SOURCE INFORMATION ▸
:::::

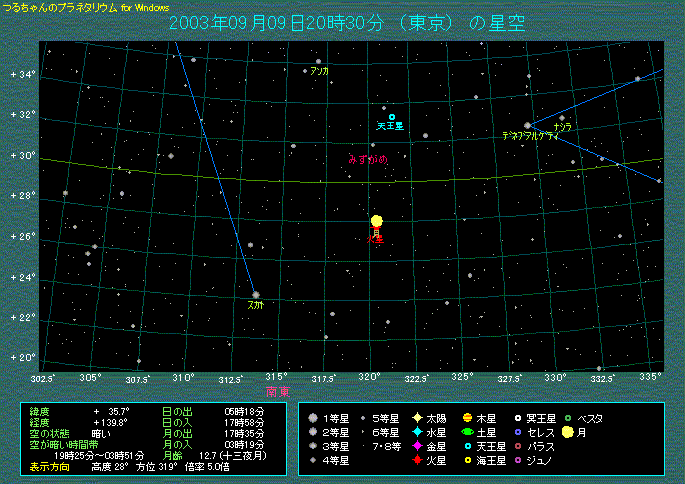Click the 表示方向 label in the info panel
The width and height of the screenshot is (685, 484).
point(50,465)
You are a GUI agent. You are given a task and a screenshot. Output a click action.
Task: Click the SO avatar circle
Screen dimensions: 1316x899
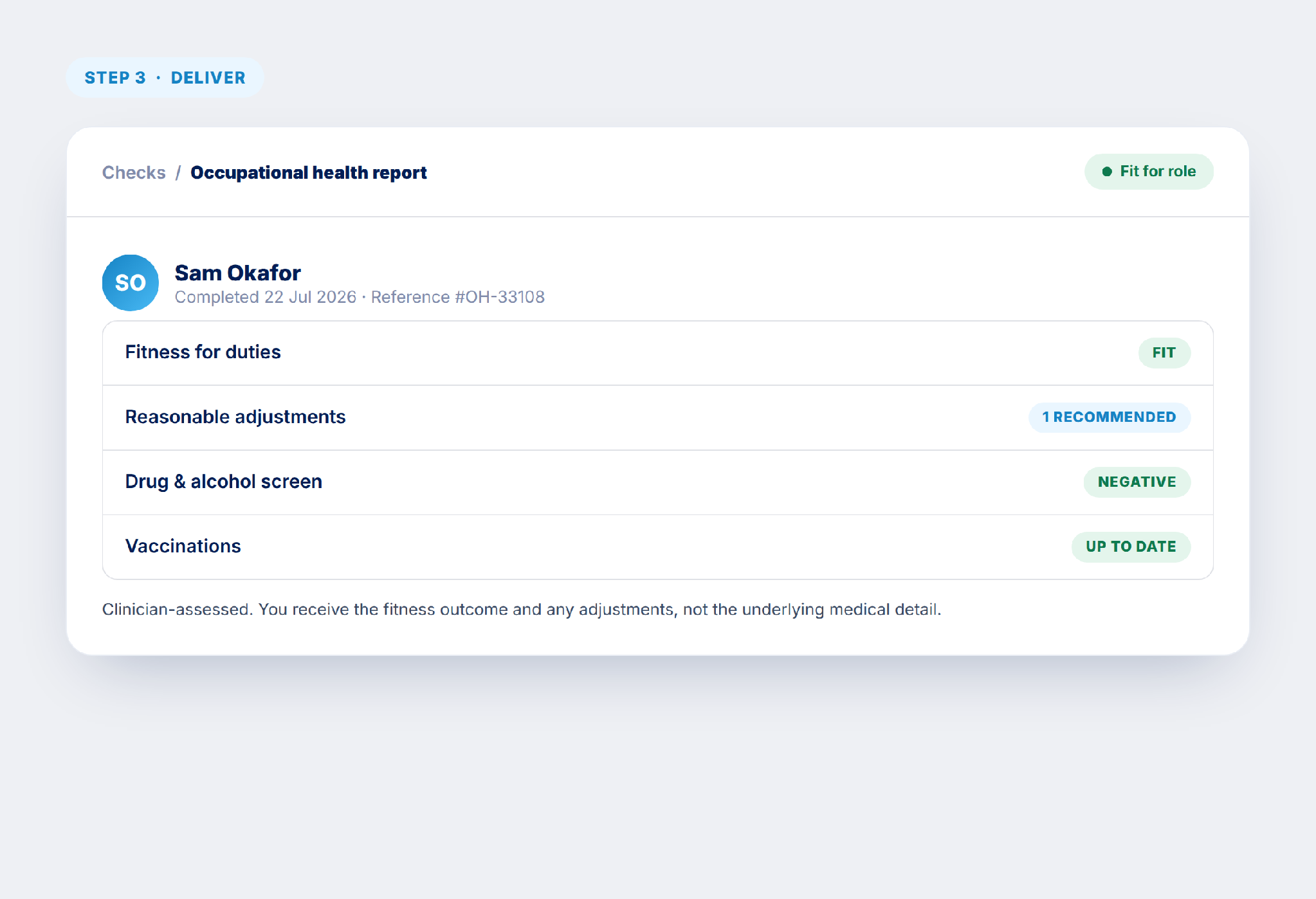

:::::

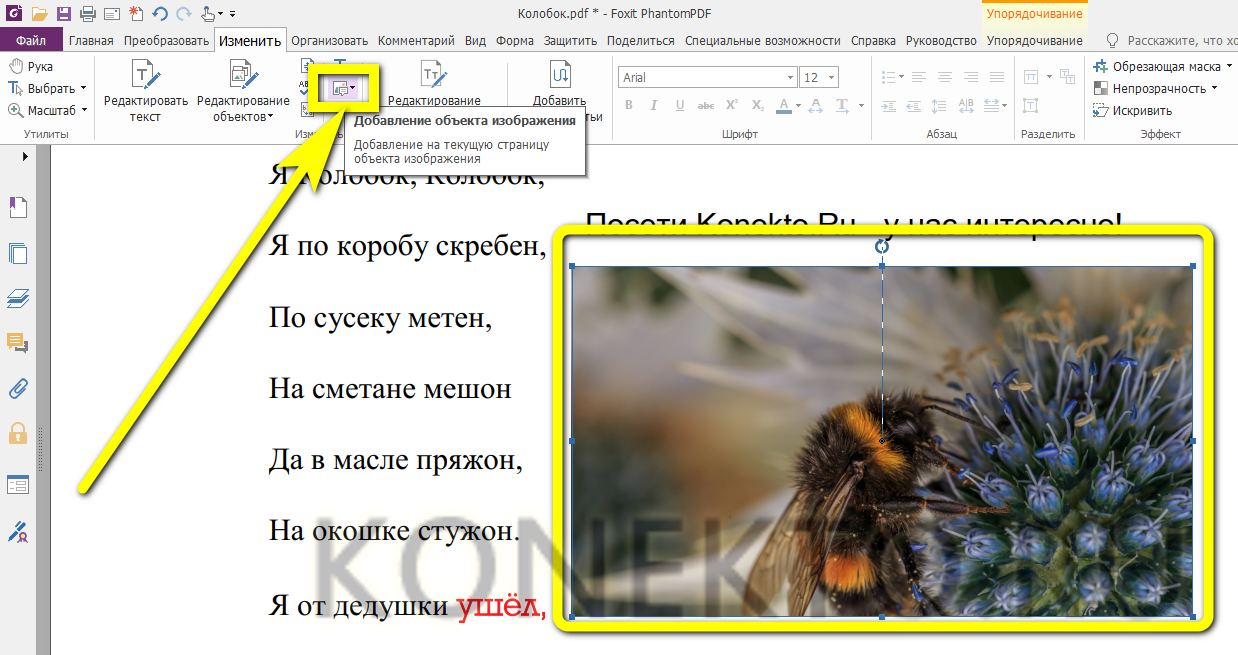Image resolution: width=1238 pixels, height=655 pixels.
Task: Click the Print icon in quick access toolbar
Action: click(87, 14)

:::::

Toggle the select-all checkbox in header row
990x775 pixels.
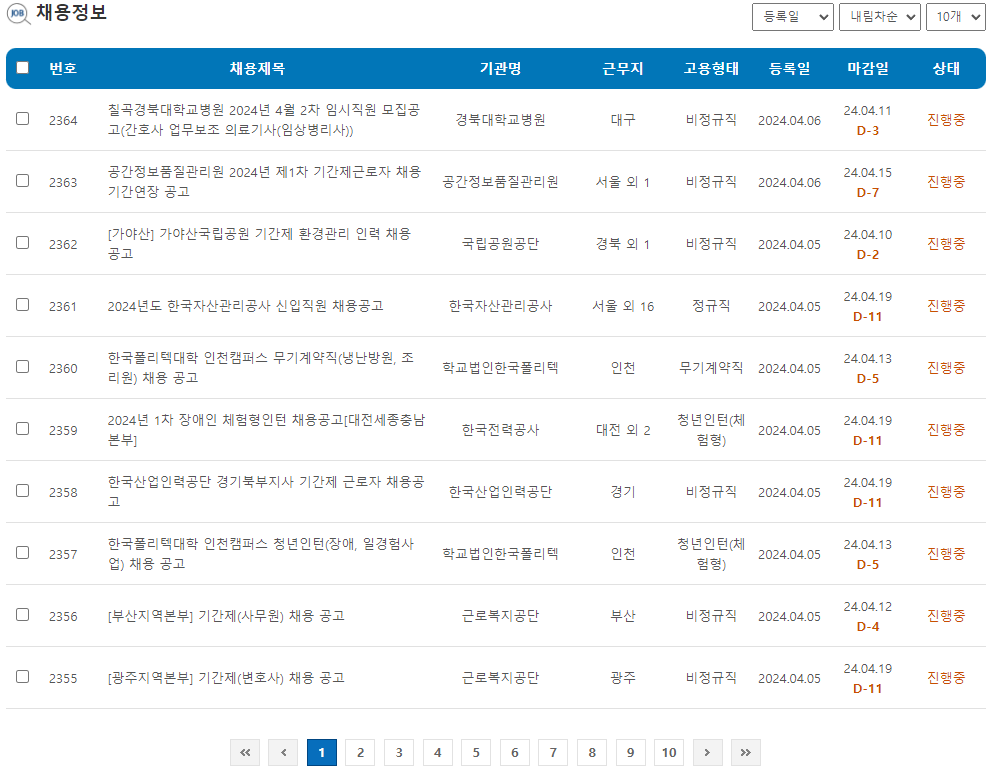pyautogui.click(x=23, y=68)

:::::

When you reach the line containing "You are a GUI" in the data above, start copying exactly, and stop after the line containing "Screen dimensions: 1316x899".

TASK SOLUTION ▸
You are a GUI agent. You are given a task and a screenshot. Output a click action.
Task: Click the SO avatar circle
Screen dimensions: 1316x899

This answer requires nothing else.